Of the 33 patients, 23 patients exhibited only focal seizures, six patients exhibited focal seizures with secondary generalization, one patient exhibited only generalized tonic-clonic seizures, and three patients exhibited both focal and generalized seizures. Of the 32 patients who experienced focal seizures, 24 patients had seizures with impaired awareness (complex partial seizures), one patient exhibited focal seizures without impaired awareness (simple partial seizures), and seven patients were unspecified. Four patients had focal seizures secondary to lesions.

Information about seizure history, including age at seizure onset and seizure frequency, was available only for a portion of the patients (19–22 of the 33 patients included in this study). Of the patients with these data available, age at seizure onset was 5.08 ± 3.66 (mean ± SD) years, with variation ranging from within the 1st year of life to 13 years of age. Patients exhibited seizures for 7.6 ± 4.06 (mean ± SD) years prior to resection. The frequency of the seizures that patients presented with ranged from three seizures per year to 15–20 seizures per day.

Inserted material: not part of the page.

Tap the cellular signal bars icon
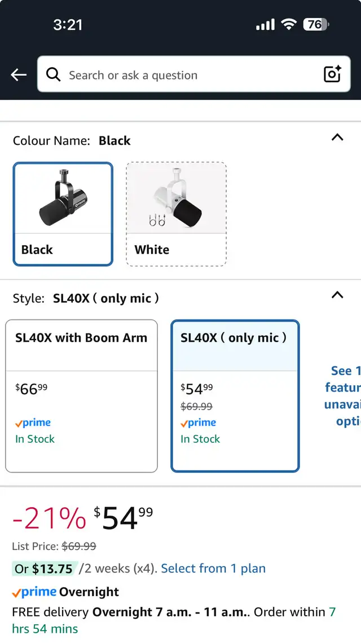Viewport: 361px width, 644px height. pos(265,25)
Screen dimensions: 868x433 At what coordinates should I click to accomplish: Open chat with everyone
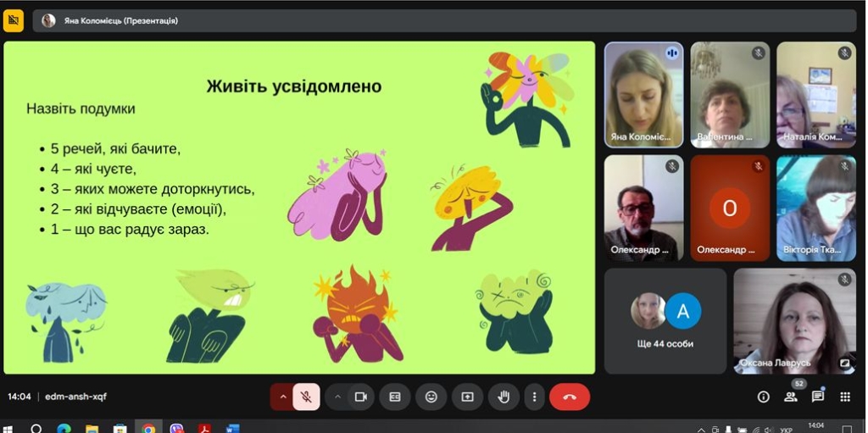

While etiology of epilepsy was unclear for the majority of cases in this study, there were patients who received clinical diagnoses that have known associations with seizures, including encephalitis (26, 27), tumor (28, 29), infarction (30, 31), focal cortical dysplasia (32, 33), and Sturge-Weber syndrome (34, 35). In addition, 24.2% (8/33) of the patients had psychiatric diagnoses of attention-deficit/hyperactivity disorder (ADHD), with one patient also having Asperger's syndrome, which are comorbidities that have bidirectional relationships with epilepsy (3639). 30.3% of patients (10/33) did not have additional neuropathological or psychiatric diagnoses.

All patients underwent neuropsychiatric testing prior to hippocampectomy in the form of the WISC-IV. WISC testing is composed of subtests that fall under four broad indices of intellectual functioning, including verbal comprehension, perceptual reasoning, working memory, and processing speed (40). Scores from verbal comprehension and perceptual reasoning subtests constitute the general ability index, while scores from all four indices constitute the Full-Scale Intelligence Quotient (FSIQ) (41, 42). FSIQ is considered a global assessment of cognitive functioning. While documented FSIQ scores were available for all patients in this study, the scores for the individual indices were not available for all patients. The average FSIQ for the general population is 100, with a standard deviation (SD) of 15, and usually ranges from 40 (exceptionally low) to 160 (exceptionally superior) (40). Notably, the average FSIQ of patients with childhood epilepsies included in this study was 80.4 with a SD of 17.0, which is significantly lower than that of the general population (80.4 ± 17 vs. 100 ± 15; p = 0.031, two-tailed unpaired Student's t-test). Patients who also received an ADHD diagnosis had lower average FSIQ compared with patients who did not receive an ADHD diagnosis (68.38 ± 14.50 vs. 84.28 ± 16.16; p = 0.0189, two-tailed unpaired Student's t-test), which is consistent with prior findings in the literature (43, 44).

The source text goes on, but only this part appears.